━━ DATA EXTRACT

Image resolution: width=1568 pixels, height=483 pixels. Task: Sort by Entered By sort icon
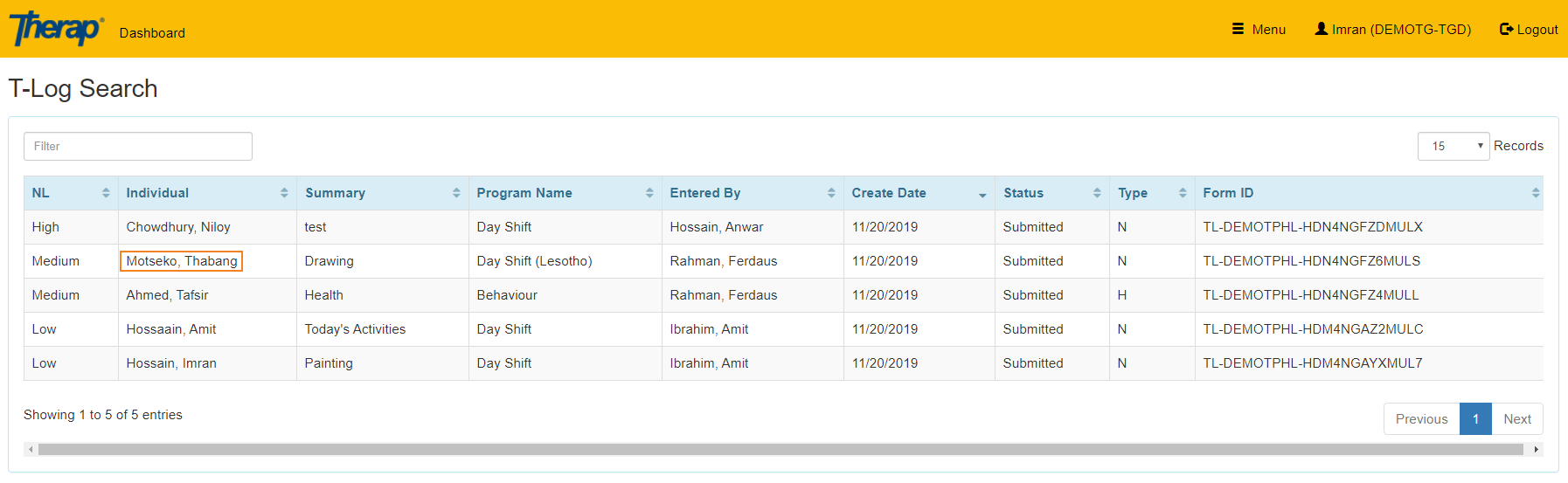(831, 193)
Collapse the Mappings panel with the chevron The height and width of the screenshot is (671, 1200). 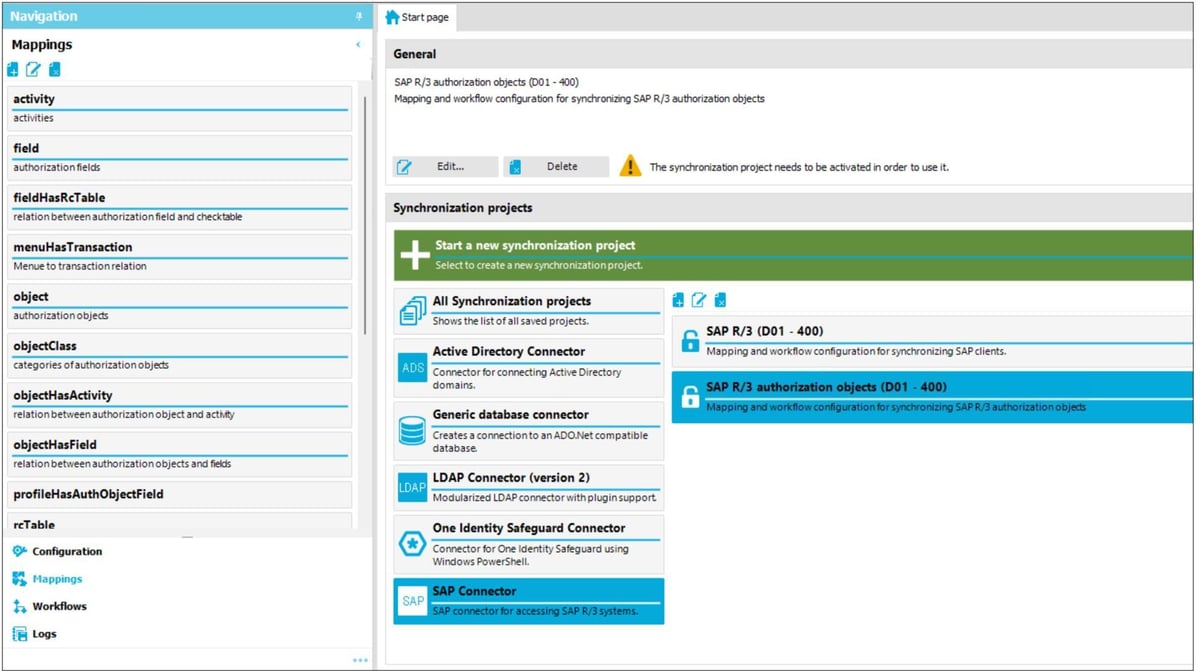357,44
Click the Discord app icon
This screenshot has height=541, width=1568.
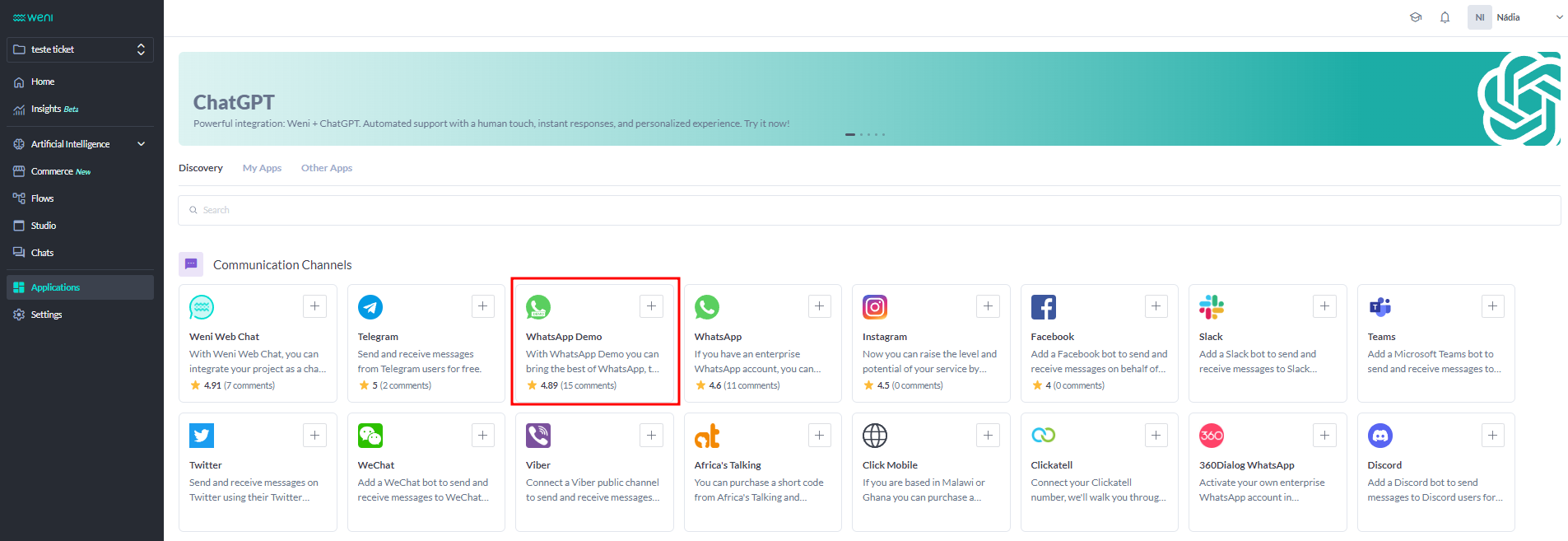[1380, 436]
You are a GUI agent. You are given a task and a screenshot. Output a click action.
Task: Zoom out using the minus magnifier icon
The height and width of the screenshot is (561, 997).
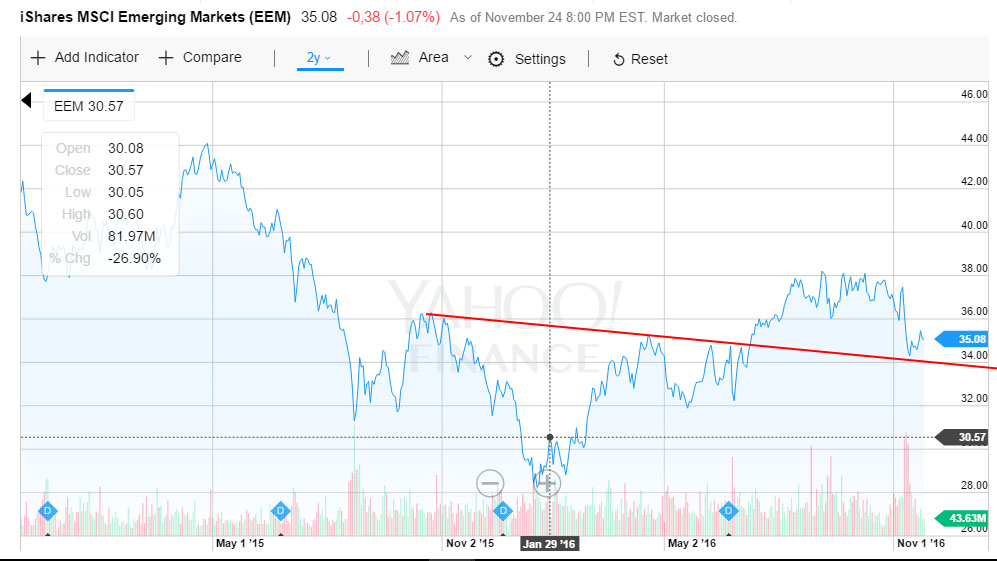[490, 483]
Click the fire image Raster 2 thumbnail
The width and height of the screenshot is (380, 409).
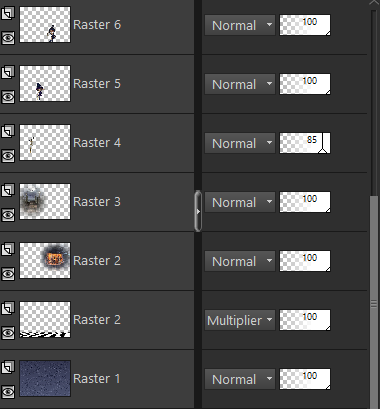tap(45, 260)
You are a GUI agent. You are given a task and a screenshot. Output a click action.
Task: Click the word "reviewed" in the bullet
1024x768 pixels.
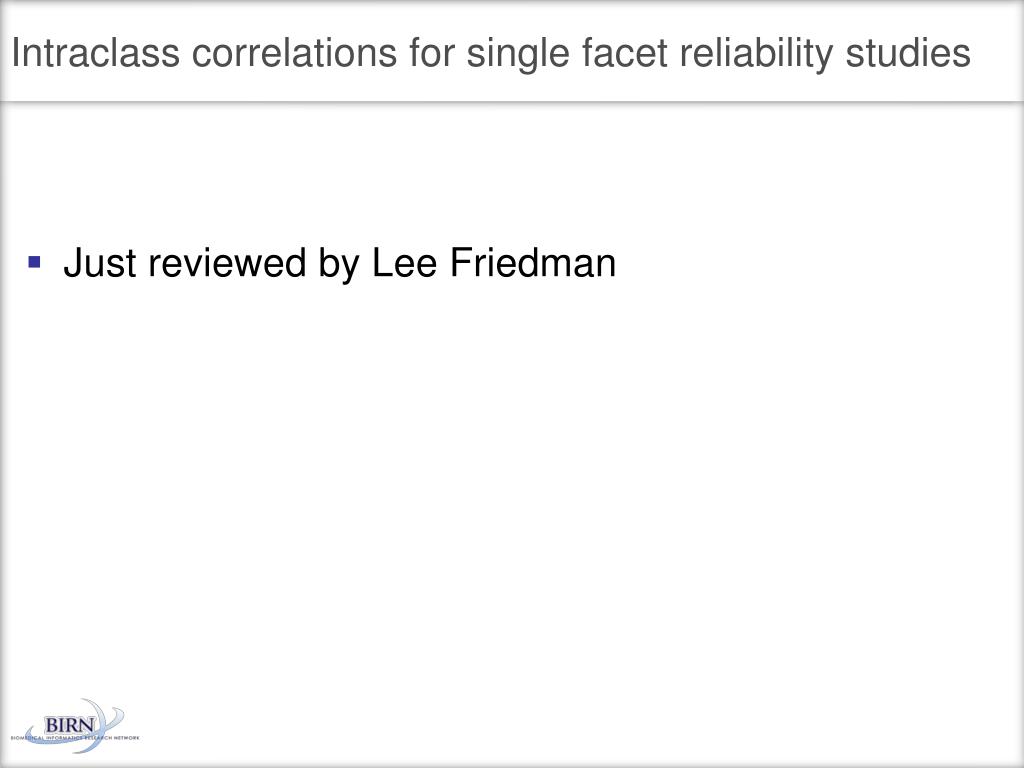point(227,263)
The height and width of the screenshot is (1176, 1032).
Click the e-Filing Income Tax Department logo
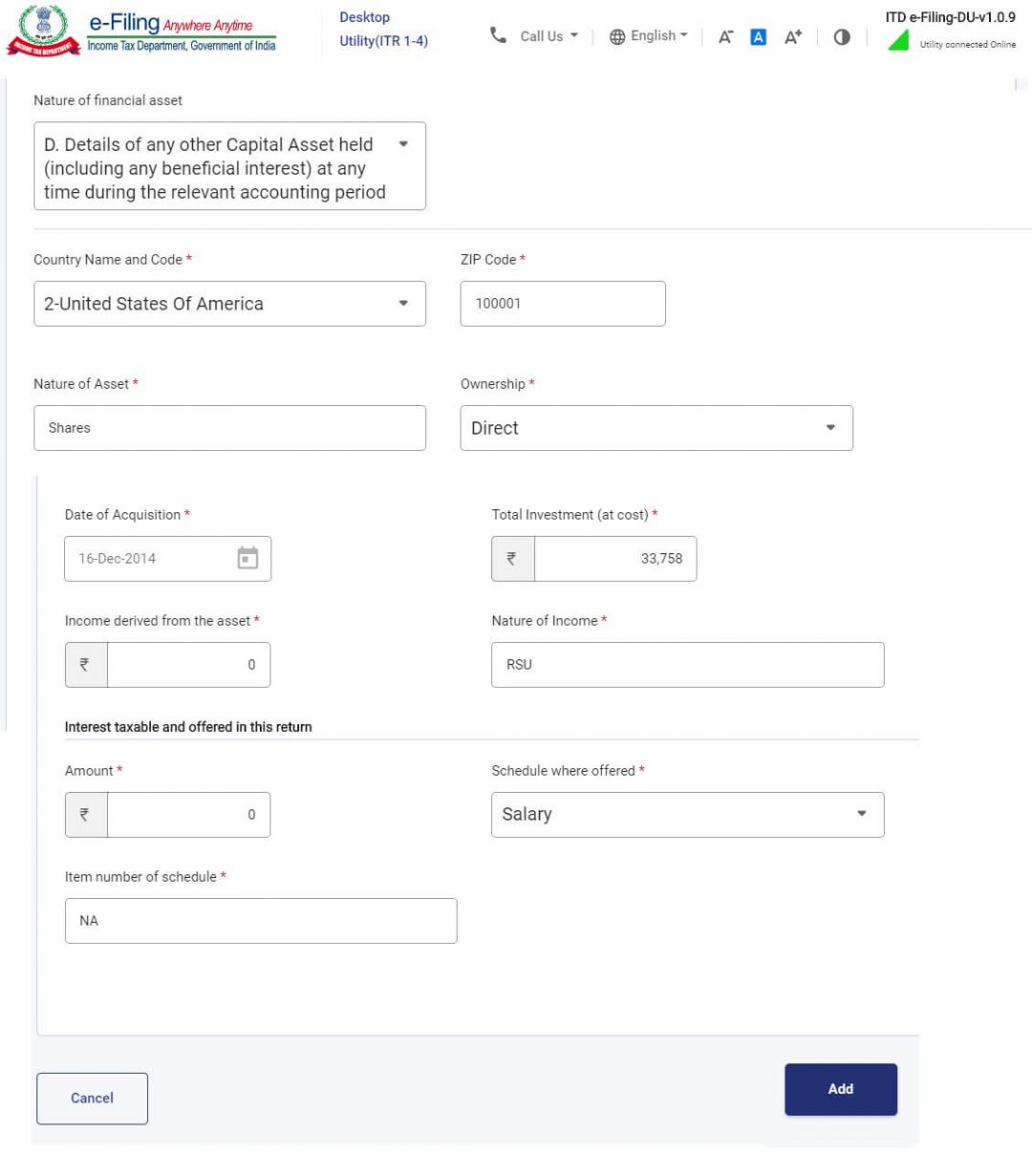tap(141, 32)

━━━━

* **WHAT THE EXERCISE ASKS**:
Without any pictures, reproduce exactly the lines from the line that contains "Task: Click the" to the end of the entries above, both ends included.

* **SOLUTION BELOW**:
Task: Click the word "reviewed" in the bullet
1024x768 pixels.
point(227,263)
The height and width of the screenshot is (1176, 1032).
Click the e-Filing Income Tax Department logo
tap(141, 32)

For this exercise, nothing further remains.